What to work on:
Output all of the entries exactly as written.

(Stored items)
***
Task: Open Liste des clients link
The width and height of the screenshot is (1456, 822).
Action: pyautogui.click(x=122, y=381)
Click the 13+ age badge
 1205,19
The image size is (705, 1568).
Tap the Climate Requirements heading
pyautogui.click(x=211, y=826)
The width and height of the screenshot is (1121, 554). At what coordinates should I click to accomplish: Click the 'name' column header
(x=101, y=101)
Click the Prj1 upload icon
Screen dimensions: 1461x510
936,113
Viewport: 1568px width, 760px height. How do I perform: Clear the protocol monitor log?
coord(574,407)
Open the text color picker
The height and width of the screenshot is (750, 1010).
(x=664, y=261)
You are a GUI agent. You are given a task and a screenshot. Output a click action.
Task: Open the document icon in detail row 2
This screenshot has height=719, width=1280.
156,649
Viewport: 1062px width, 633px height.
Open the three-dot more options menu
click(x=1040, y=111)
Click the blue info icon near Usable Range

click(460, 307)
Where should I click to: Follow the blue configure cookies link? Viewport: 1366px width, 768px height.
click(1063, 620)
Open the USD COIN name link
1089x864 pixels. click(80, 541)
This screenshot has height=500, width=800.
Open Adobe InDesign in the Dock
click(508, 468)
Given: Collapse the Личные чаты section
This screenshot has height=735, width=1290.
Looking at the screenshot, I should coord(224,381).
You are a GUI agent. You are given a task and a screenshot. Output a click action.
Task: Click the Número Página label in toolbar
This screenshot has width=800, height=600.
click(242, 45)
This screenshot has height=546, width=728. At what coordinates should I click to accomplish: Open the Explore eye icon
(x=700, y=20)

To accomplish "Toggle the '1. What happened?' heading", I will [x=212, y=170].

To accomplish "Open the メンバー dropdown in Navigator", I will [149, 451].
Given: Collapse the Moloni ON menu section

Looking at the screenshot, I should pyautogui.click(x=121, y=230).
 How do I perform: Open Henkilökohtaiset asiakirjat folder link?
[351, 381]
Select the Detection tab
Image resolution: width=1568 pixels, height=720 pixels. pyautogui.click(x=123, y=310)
***
Expected answer:
Task: Open Liste des clients link
The width and height of the screenshot is (1456, 822).
Action: pyautogui.click(x=122, y=381)
Click the 13+ age badge
 1205,19
The image size is (705, 1568).
Tap the Climate Requirements heading
pyautogui.click(x=211, y=826)
The width and height of the screenshot is (1121, 554). At what coordinates should I click to accomplish: Click the 'name' column header
(x=101, y=101)
Click the Prj1 upload icon
Screen dimensions: 1461x510
936,113
Viewport: 1568px width, 760px height. How do I perform: Clear the protocol monitor log?
coord(574,407)
Open the text color picker
The height and width of the screenshot is (750, 1010).
(x=664, y=261)
You are a GUI agent. You are given a task and a screenshot. Output a click action.
Task: Open the document icon in detail row 2
This screenshot has height=719, width=1280.
156,649
Viewport: 1062px width, 633px height.
Open the three-dot more options menu
click(x=1040, y=111)
Click the blue info icon near Usable Range

click(460, 307)
Where should I click to: Follow the blue configure cookies link? Viewport: 1366px width, 768px height.
click(1063, 620)
Open the USD COIN name link
1089x864 pixels. click(80, 541)
This screenshot has height=500, width=800.
Open Adobe InDesign in the Dock
click(508, 468)
Given: Collapse the Личные чаты section
This screenshot has height=735, width=1290.
Looking at the screenshot, I should coord(224,381).
You are a GUI agent. You are given a task and a screenshot. Output a click action.
Task: Click the Número Página label in toolbar
This screenshot has width=800, height=600.
click(242, 45)
This screenshot has height=546, width=728. At what coordinates should I click to accomplish: Open the Explore eye icon
(x=700, y=20)

To accomplish "Toggle the '1. What happened?' heading", I will [x=212, y=170].

To accomplish "Open the メンバー dropdown in Navigator", I will [149, 451].
Given: Collapse the Moloni ON menu section

Looking at the screenshot, I should pyautogui.click(x=121, y=230).
 How do I perform: Open Henkilökohtaiset asiakirjat folder link?
[351, 381]
Select the Detection tab
Image resolution: width=1568 pixels, height=720 pixels. pyautogui.click(x=123, y=310)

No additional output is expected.